Manaus, AM – O avanço da agricultura sobre o cerrado está deixando o pica-pau-do-parnaíba (Celeus obrieni) cada vez mais isolado e solitário. Com o cerrado preservado, ele se desloca com facilidade de um tabocal (bambuzal) a outro – onde encontra uma espécie de formiga da qual se alimenta – faz ninhos, e encontra parceiros para acasalar. As roças derrubam árvores e arbustos, aumentando a dificuldade para o bicho ir de um lugar para outro.
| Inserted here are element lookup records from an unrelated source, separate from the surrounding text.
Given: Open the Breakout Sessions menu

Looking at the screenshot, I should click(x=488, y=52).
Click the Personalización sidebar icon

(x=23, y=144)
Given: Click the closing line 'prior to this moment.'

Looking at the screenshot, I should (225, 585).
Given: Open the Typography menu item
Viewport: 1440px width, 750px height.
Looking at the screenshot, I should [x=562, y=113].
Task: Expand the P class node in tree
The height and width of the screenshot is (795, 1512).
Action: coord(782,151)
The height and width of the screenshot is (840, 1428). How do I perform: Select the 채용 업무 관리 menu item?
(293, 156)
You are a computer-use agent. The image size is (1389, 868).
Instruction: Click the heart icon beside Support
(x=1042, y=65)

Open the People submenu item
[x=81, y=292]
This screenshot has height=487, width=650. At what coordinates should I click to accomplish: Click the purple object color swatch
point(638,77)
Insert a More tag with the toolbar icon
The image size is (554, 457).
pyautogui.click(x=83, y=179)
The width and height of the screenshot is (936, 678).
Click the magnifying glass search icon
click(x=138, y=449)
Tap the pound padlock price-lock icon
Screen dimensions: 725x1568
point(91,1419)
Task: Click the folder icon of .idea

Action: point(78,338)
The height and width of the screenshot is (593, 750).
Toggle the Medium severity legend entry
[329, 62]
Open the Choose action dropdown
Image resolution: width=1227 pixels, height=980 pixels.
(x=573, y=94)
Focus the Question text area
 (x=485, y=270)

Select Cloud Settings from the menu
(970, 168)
A consequência são encontros cada vez mais raros entre machos e fêmeas.
A situação do pica-pau-do-parnaíba é tão grave que Renato Pinheiro defende que ele entre na lista vermelha dos animais ameaçados de extinção do Instituto Chico Mendes. Pinheiro lidera uma equipe que estuda a espécie desde 2007 e que também elaborou um plano de conservação com sugestões de estratégias para proteger a ave. A ideia principal do plano é criar Unidades de Conservação nas áreas onde o pica-pau-do-parnaíba ocorre.
Os estudos da equipe demonstraram que eles voam no máximo 20 ou 30 metros sobre as roças, antes de desistir e retornar para a mata. A razão pode ser a dependência do pica-pau em encontrar árvores pelo caminho para descansar, pois ele pousa na vertical. Outro dado importante é que a ave precisa de uma grande área para sobreviver, em média de 250 hectares.
“O pica-pau-do-parnaíba depende da hábitats muito específicos, mata ciliares que possuem os tabocais”, explica Pinheiro. “Esses tabocais não se distribuem uniformemente, estão dispersos nos ambientes florestais. Então, ele precisa de uma área considerável para se alimentar e fazer suas necessidades, como o ninho”, completa.
O pica-pau-do-parnaíba é uma ave que atinge aproximadamente 26 centímetros de comprimento (machos chegam a 25 centímetros) e pode pesar pouco mais de 100 gramas (machos chegam a 96 gramas). O ventre e as laterais do corpo são amareladas, já o dorso, a parte superior das asas e a causa possuem estrias. A cabeça dele é marrom-avermelhada, com bico claro, pescoço amarelo, garganta e peito negros.
Ele é encontrado em uma região que se estende desde o Mato Grosso até o divisa do Maranhão com o Piauí, passando por Goiás e Tocantins. Mas não é muito fácil de ser encontrado. Não é à toa que depois de ser registrado em Uruçuí (PI), em 1926, passou 80 anos desaparecido e só foi reconhecido novamente em 2006, no Tocantins. E isso porque dois indivíduos, coletados em 1967 e 1988, ficaram anos repousando em coleções científicas, antes de serem identificados. Agora, pesquisadores buscam o bicho em vários pontos do cerrado. Alguma vezes, com sucesso. Outras, sem conseguir nada. Em Uruçuí, onde foi registrado a primeira vez, nunca mais foi visto.
O Cerrado, considerado a savana com maior biodiversidade do mundo, abriga aproximadamente 14 mil espécies de animais e plantas. Apenas 20% da cobertura original está intacta e só 8,21% do bioma é protegido por UCs (só 2,85% do total são de proteção integral). A pesquisa do biólogo Renato Pinheiro é apoiada pela Fundação O Boticário, que administra a Reserva Natural da Serra do Tombador, onde conserva 8,7 mil hectares de Cerrado na região de Cavalcante, em Goiás, a 22 km do Parque Nacional da Chapada dos Veadeiros.